Wednesday, June 24, 2009

A Cosmic Joke

I've been thinking about this all day. I have about a hundred different things I could say, but I don't really want to say any of them. I don't want to have to explain myself. I wish I could wake up tomorrow and have this be a bad dream.

There is no more baby.

No more plans, no more happy news to share.
(just sucky news that I now have to "un-tell" everyone)

No "exchange" for not getting to have my Lasik surgery. Not that that is as important as a baby, but it still matters for all the pain my stupid eyes have put me through. Last night I had a migraine from my glasses.

Tonight I just have nothing. No baby and no relief in sight since God obviously said "no Lasik". It just seems like he has a twisted sense of humor to take that away by giving me a baby and then to take the baby away too.
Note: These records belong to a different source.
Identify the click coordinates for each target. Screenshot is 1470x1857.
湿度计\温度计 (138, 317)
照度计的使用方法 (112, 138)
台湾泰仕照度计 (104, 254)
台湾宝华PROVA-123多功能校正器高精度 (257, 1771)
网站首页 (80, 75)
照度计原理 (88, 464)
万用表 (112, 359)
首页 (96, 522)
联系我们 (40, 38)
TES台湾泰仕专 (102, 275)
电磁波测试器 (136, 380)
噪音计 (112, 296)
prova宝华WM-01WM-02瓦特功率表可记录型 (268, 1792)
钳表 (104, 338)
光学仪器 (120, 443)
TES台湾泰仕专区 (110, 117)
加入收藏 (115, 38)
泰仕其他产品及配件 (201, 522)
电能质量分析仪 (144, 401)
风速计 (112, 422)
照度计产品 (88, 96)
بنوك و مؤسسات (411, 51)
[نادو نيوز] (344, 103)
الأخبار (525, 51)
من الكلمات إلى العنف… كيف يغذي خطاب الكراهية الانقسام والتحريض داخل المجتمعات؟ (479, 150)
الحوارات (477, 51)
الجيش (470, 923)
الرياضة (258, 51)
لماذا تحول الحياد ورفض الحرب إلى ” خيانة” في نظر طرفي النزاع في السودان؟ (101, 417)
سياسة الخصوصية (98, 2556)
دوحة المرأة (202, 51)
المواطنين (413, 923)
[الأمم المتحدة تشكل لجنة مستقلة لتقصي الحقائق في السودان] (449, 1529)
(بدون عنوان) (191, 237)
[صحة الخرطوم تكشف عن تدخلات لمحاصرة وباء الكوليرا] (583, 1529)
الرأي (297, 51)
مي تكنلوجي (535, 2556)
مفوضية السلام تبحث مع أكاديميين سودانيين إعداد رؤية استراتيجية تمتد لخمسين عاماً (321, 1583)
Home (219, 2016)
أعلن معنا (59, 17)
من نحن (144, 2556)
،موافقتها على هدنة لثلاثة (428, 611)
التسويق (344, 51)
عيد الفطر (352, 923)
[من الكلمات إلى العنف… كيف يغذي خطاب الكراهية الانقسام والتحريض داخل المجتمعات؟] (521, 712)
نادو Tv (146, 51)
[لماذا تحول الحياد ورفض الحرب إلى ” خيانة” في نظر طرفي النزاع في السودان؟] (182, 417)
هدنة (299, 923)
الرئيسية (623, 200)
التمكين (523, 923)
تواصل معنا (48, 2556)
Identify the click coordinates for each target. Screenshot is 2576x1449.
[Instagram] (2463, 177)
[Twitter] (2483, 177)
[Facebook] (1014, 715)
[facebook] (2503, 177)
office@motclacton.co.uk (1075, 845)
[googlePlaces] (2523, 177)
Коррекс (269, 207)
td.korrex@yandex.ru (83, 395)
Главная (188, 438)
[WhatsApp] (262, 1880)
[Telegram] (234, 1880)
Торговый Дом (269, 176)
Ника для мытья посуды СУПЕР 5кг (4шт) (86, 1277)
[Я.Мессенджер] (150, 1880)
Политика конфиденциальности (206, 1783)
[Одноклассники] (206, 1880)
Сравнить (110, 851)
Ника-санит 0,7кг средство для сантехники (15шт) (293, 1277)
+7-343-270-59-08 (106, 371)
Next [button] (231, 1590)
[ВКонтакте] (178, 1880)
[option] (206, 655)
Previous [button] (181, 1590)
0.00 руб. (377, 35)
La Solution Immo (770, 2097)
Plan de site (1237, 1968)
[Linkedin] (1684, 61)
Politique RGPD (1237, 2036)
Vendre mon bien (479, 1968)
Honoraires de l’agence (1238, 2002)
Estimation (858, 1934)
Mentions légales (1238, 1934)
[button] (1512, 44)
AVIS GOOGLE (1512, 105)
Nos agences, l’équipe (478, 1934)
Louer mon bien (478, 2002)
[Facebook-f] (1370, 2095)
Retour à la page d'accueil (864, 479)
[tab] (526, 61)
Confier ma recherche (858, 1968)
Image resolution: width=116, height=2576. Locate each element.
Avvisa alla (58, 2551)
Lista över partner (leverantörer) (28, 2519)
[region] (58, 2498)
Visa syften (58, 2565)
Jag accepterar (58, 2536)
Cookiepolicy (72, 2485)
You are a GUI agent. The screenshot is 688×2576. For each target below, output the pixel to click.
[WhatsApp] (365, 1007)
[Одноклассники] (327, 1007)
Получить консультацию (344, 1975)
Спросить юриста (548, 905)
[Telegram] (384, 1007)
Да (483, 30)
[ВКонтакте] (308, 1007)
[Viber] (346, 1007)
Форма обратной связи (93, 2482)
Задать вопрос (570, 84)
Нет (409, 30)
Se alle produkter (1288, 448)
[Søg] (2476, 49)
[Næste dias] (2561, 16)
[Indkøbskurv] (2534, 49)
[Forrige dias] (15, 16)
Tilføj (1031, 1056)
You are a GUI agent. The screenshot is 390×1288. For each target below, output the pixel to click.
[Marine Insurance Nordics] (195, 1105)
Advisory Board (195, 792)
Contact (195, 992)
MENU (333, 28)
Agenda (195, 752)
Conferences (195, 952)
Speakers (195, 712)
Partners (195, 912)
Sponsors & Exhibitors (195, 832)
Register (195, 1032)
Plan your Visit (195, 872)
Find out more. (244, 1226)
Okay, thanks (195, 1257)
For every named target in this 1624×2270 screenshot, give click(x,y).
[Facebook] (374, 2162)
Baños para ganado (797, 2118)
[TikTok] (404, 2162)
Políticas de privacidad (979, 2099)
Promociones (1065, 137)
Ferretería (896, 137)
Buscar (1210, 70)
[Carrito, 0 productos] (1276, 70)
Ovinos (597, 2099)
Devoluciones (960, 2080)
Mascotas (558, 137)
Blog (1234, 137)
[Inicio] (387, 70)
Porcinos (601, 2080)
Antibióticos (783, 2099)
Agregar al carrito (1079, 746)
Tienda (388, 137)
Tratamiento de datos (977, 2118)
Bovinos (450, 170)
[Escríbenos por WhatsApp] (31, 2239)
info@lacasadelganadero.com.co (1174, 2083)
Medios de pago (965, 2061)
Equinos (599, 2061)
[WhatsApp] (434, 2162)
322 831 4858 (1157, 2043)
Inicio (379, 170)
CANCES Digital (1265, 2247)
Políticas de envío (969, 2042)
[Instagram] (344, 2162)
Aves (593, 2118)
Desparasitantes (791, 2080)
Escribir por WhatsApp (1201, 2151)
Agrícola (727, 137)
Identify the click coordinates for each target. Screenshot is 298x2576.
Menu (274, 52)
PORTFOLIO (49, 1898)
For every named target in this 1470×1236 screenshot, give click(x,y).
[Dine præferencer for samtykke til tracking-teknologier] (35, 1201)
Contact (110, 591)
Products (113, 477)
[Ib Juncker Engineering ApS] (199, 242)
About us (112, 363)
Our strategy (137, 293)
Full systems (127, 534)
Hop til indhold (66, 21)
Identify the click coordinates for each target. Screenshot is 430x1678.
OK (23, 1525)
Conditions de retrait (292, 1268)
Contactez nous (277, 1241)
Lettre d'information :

There is of course the part of me that thinks this is my fault. I did get on the jet ski on Saturday without even thinking about it. If I'm so worried about the roller coasters in Disneyland next month why didn't I think about the bouncing of a jet ski? But I didn't. Is it coincidence that it's 3 days later? I don't know. (hey, look, now I don't have to worry about the roller coasters. some consolation prize that is...)

Is it the fact that I feel like my body's all messed up for the last while? Do I have any control over that?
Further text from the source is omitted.